‘We have heroes’

Who and where are today’s heroes?

In an age when the mass media can bring seemingly instant fame and adulation to an individual for whatever reason, it is common for people — especially the young — to admire well-known figures in sports, entertainment, politics and other fields, often viewing them as larger than life. It is sad indeed when such prominent persons fail to embody the ideals with which they are imbued by an admiring public.

Having been repeatedly disillusioned, we are led to wonder whether individuals in our day appropriately and consistently live up to this dictionary definition for hero: “any person … admired for qualities or achievements and regarded as an ideal or model” (Webster’s New World College Dictionary, Fourth Edition, IDG Books Worldwide Inc., 2001).

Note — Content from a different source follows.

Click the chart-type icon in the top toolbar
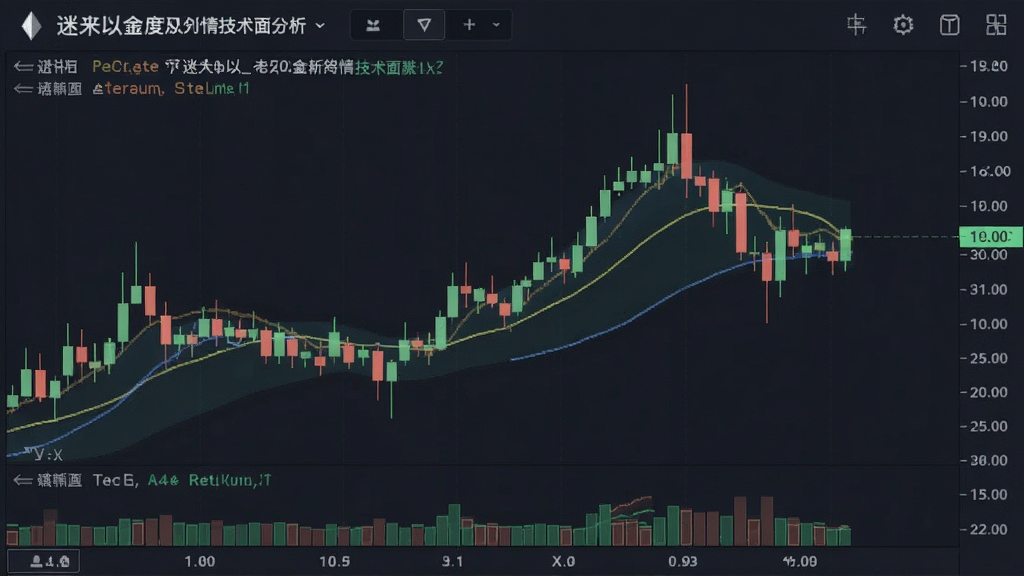Screen dimensions: 1024x576 click(x=373, y=25)
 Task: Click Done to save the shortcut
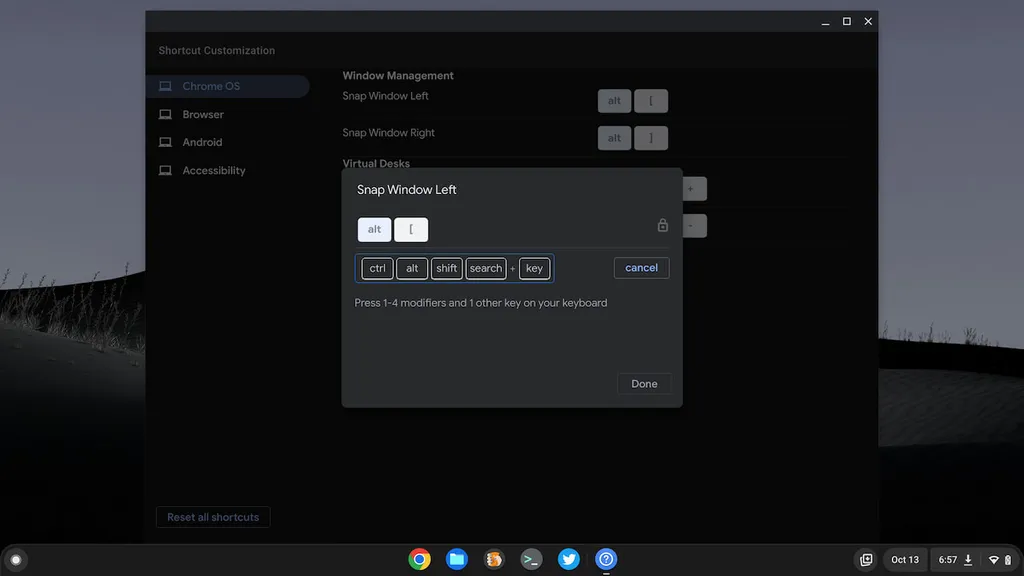tap(644, 383)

In many of his general conference addresses, talks to young men and young women, and messages delivered in firesides or via satellite broadcasts, President Thomas S. Monson has spoken of heroes, role models and individuals who have led lives worthy of emulation.

He has reached into the scriptures for accounts of faithful souls, into history for anecdotes that portray bravery, loyalty and patriotism, and into newspapers and magazines for reports about individuals who have gone the extra mile — sometimes at great personal risks — to help or even save others. And he has shared a wealth of examples from his own experiences and of those he has known throughout his life.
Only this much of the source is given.